** Opening DATA FOR THIS TASK block **

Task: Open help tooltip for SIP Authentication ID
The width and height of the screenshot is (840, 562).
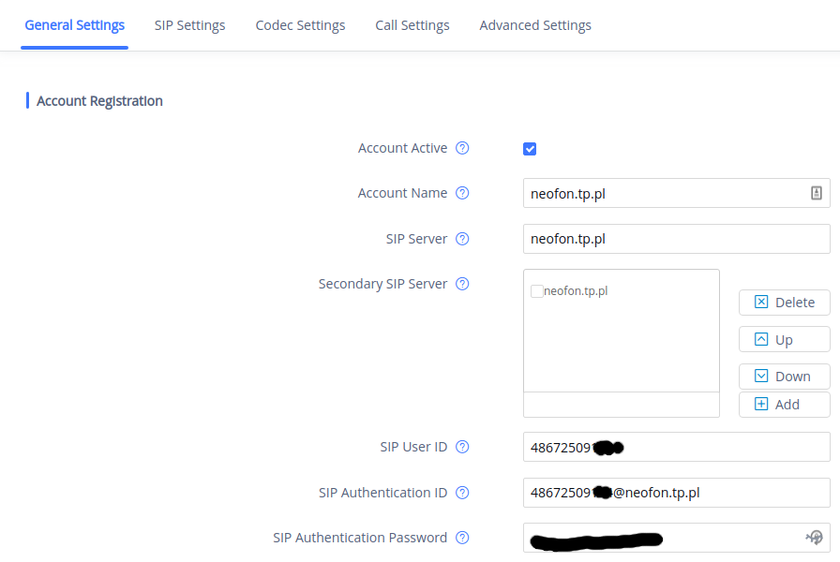Action: click(x=461, y=492)
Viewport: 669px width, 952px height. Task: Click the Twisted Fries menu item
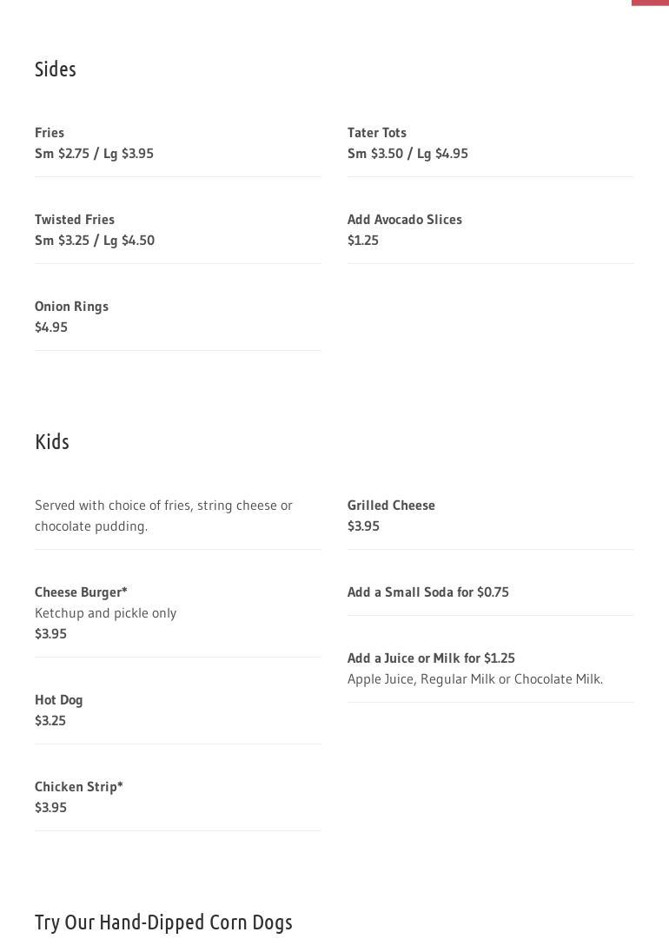click(x=75, y=220)
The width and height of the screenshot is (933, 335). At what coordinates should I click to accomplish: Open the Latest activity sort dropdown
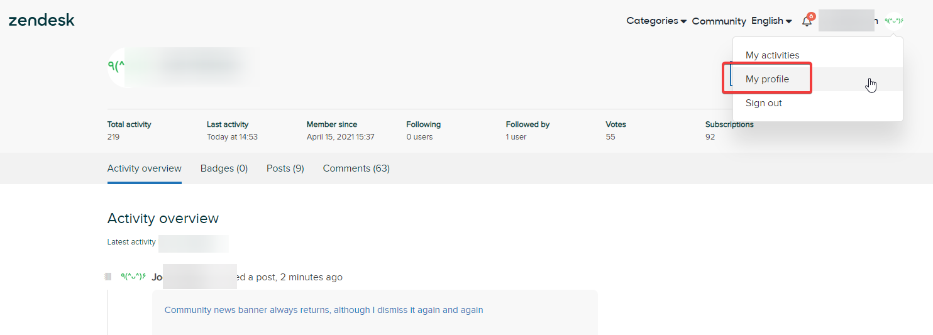[193, 243]
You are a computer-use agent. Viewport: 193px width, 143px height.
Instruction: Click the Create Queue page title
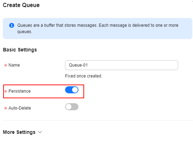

** Closing DATA FOR THIS TASK block **

- WORK ORDER
Would you reproduce the lines from the one with "The width and height of the screenshot is (840, 562)." through the final line of the data above, exactly and only those, without any pictures?

- RESPONSE BOX
The width and height of the screenshot is (840, 562).
Action: click(x=461, y=492)
Viewport: 669px width, 952px height. Task: Click the Twisted Fries menu item
click(x=75, y=220)
The width and height of the screenshot is (933, 335). At what coordinates should I click to accomplish: Open the Latest activity sort dropdown
[193, 243]
You are a computer-use agent. Viewport: 193px width, 143px height.
Instruction: Click the Create Queue page title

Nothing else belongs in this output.